A new report raises concerns about how cases are handled at the Glasgow centre.
It suggests people making applications face delays in their cases being dealt with.
And those who have been refused are staying on longer in the UK because they are not being notified of rulings.
Chief inspector John Vine's report highlights serious worries around checks and decision-making.
It says the absence of management assurance at the office in Brand Street, Glasgow, is "unacceptable".
The report is based on an inspection carried out in December last year.
It highlighted a small backlog in cases and concerns that during recent changes "no quality assurance of decisions took place."
Mr Vine said: "I was pleased to find that customer service provision in Glasgow was good.
"However, as with other recent inspections, I found an absence of management assurance to provide confidence that the decisions being made were reasonable. This is not acceptable.
"The introduction of a new working model had been poorly implemented.
"Staff were adversely affected by this change, either because resources were not aligned correctly to deliver an efficient and effective service or because they had not been fully trained to undertake new responsibilities.
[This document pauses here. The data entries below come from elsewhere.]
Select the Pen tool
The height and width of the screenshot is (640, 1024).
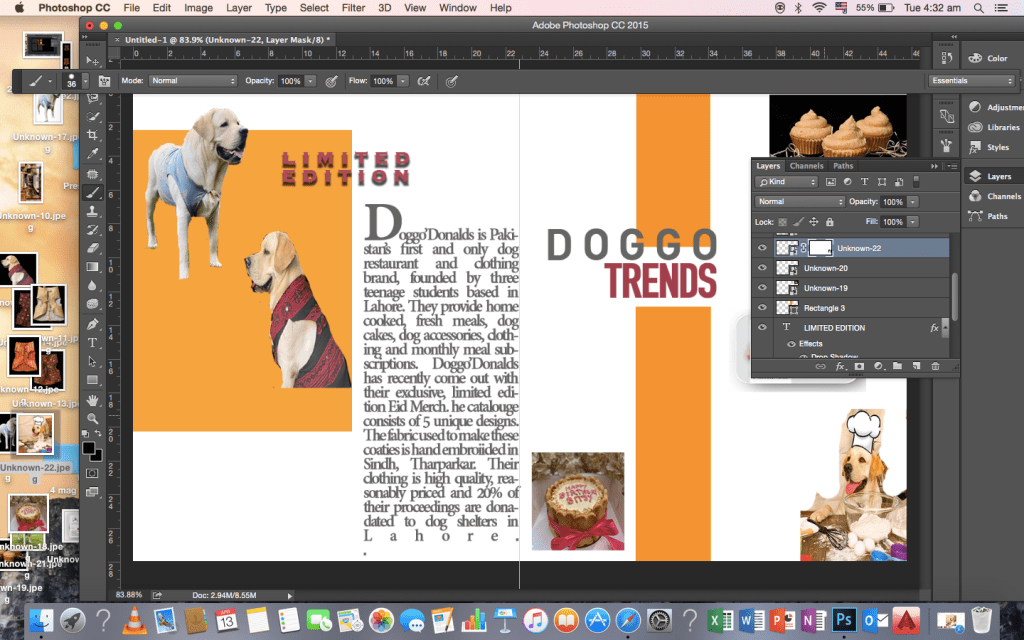[93, 323]
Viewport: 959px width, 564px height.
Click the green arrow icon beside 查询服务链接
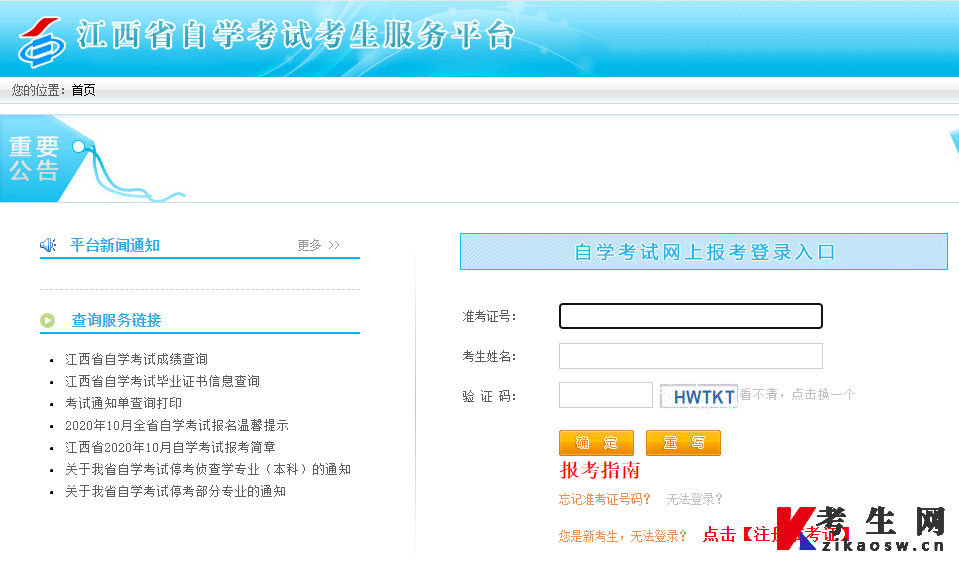48,320
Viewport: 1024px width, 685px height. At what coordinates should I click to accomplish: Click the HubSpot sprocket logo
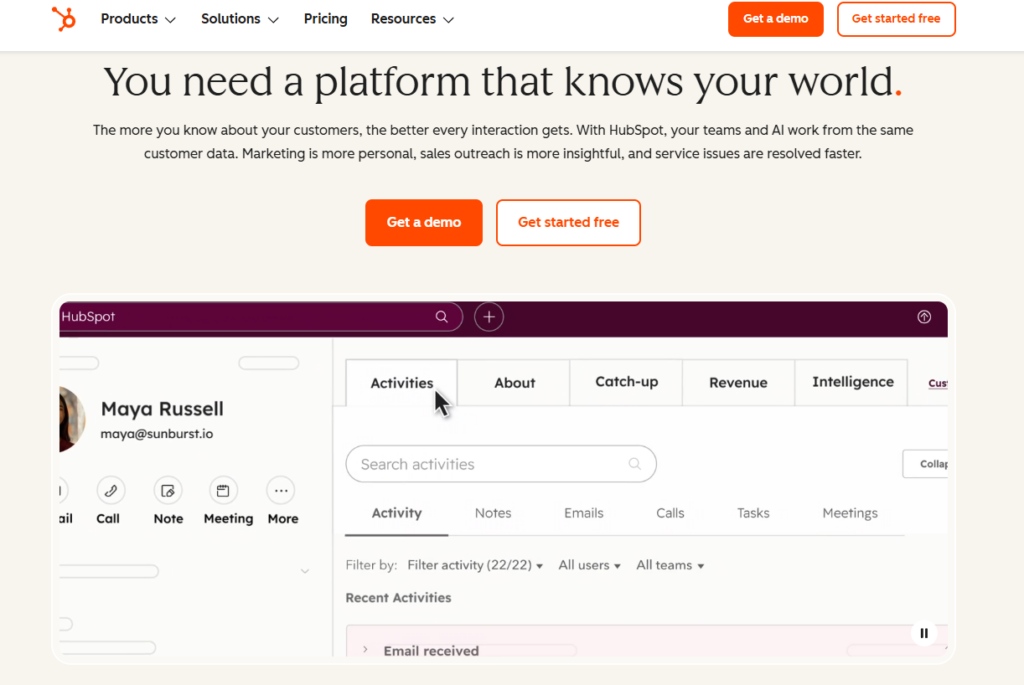click(x=64, y=19)
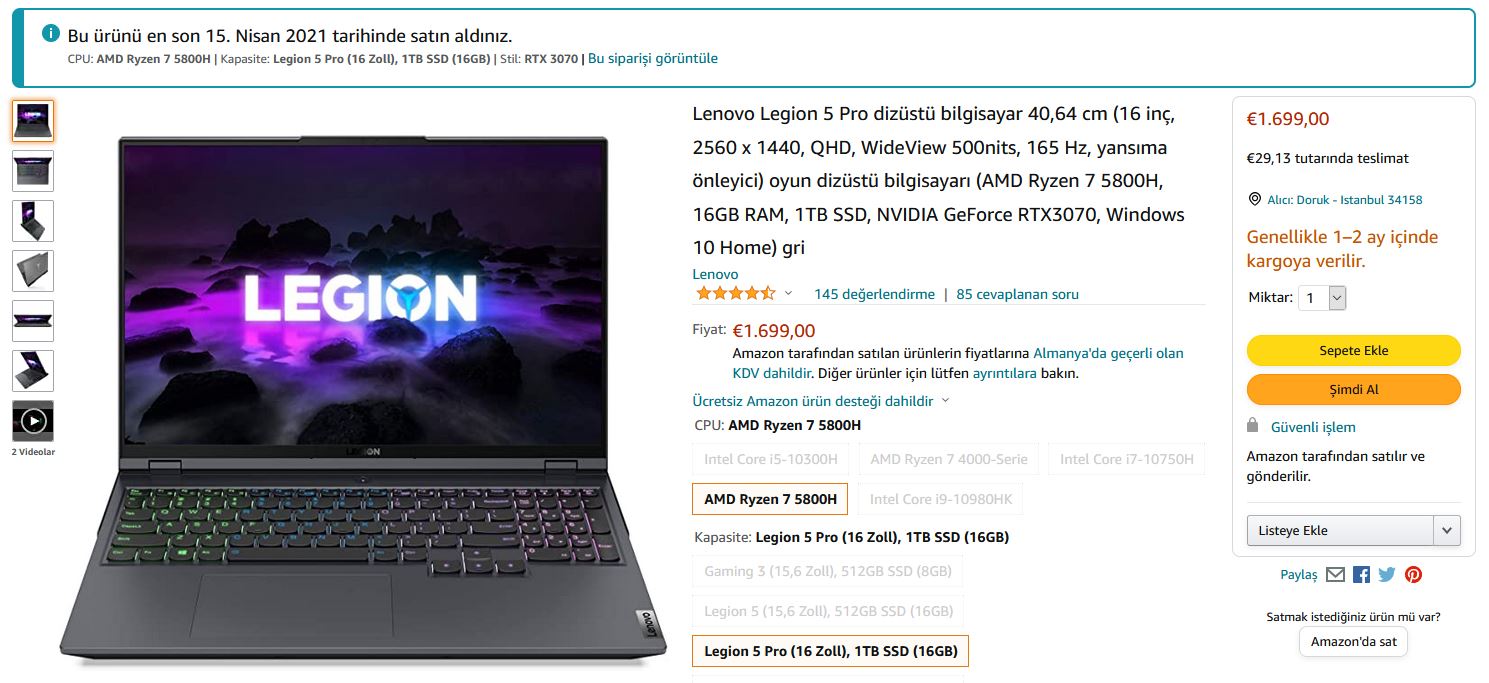
Task: Share product on Twitter icon
Action: 1386,574
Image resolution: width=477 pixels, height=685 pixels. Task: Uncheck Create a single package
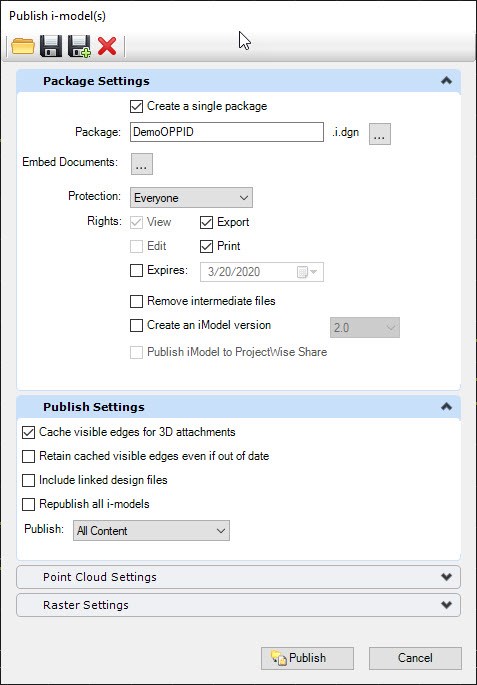[136, 106]
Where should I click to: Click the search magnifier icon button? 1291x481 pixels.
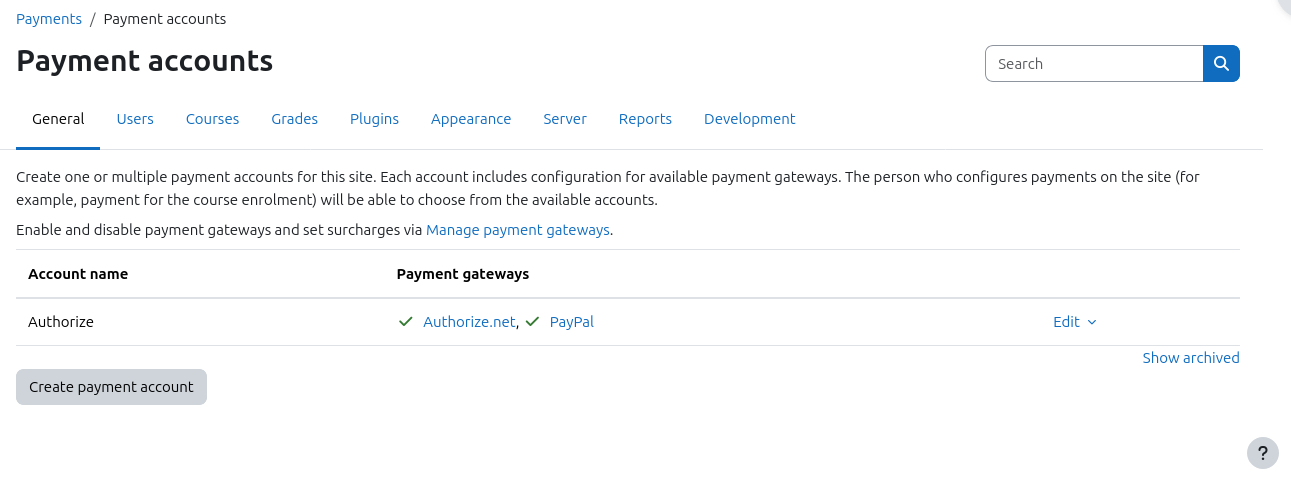1221,63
"This resulted in some applicants waiting many months for a decision, even though it had been decided that their applications would be refused."
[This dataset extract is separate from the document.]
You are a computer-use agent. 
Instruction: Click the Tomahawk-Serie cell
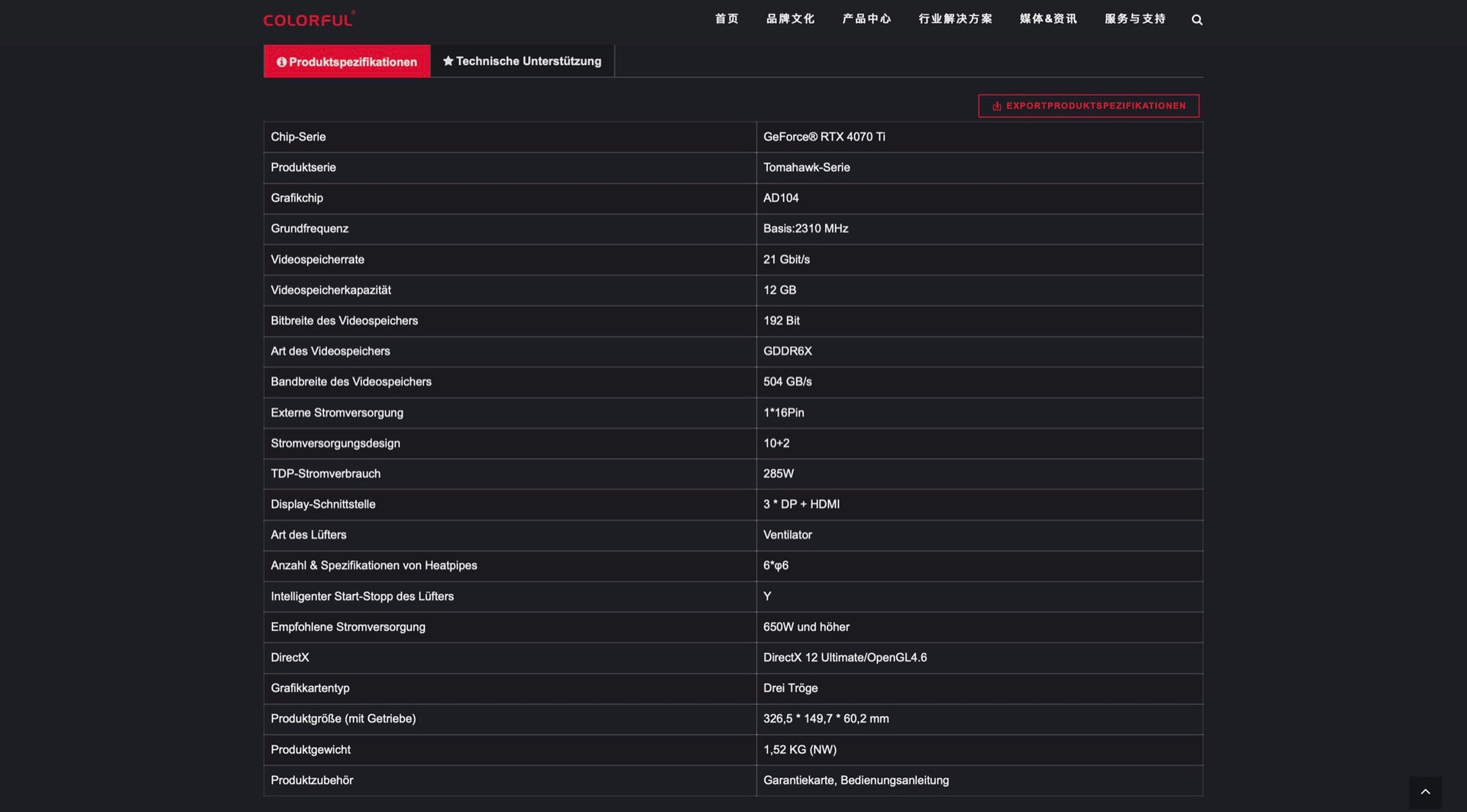[806, 167]
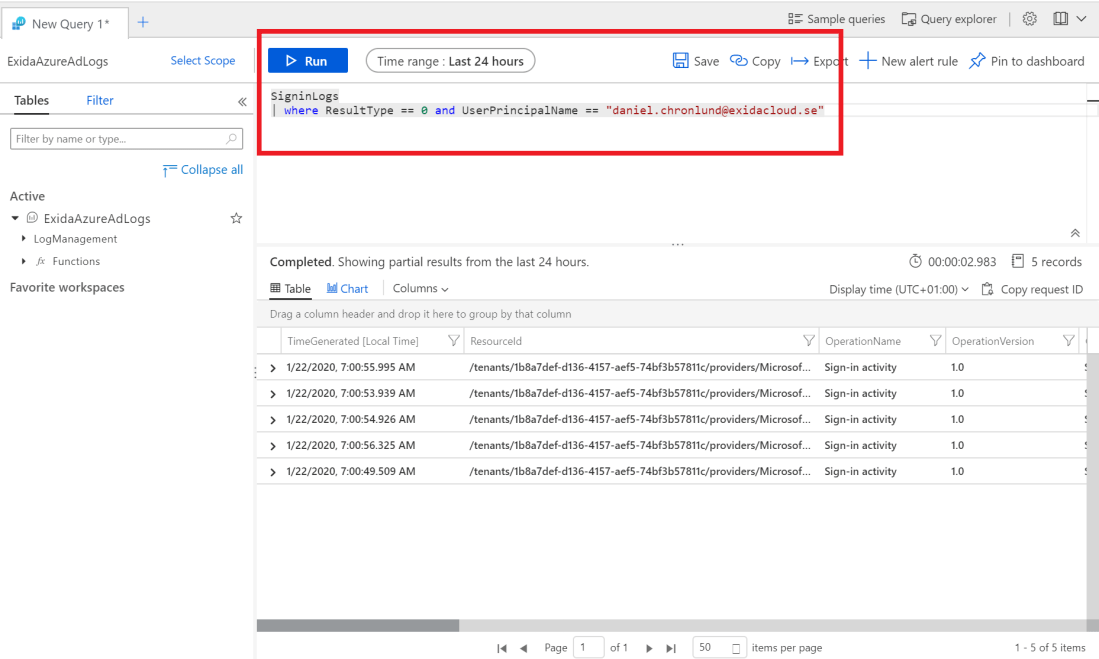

The Home Office said they were pleased that the report "recognises the high levels of customer care provided."
A spokesman added : "We are committed to providing customers with the best possible experience, which is why we have also launched an extensive training programme for all our caseworkers and have undertaken a new recruitment programme.
"Both of these will ensure that service delivery continues to improve.
"We have already taken steps to address the concerns raised in this report and will continue to strive for excellence in this area."
A second report published by the chief inspector raises serious concerns about failures to tackle the growing problem of sham marriage.
It says there is no clear strategy across all Home Office departments to tackle the issue.
The report found the majority of decisions to refuse residence cards were reasonable and that there was an efficient process for identifying counterfeit documents.
However, it also criticised the fact that in some cases suspicions around sham weddings were not appropriately scrutinised.
It highlighted "significant" problems with non-European citizens trying to enter the UK by partnering EU citizens in sham marriages.
And that even individuals found to be using such deception were not generally prosecuted.
Mr Vine said: "I remain concerned about the general lack of prosecution and sanction against individuals found to have abused the system.
"If the Home Office does not act decisively to identify and tackle these abuses, many of the individuals involved may go on to obtain settlement in the UK on the basis of relationships that are not genuine."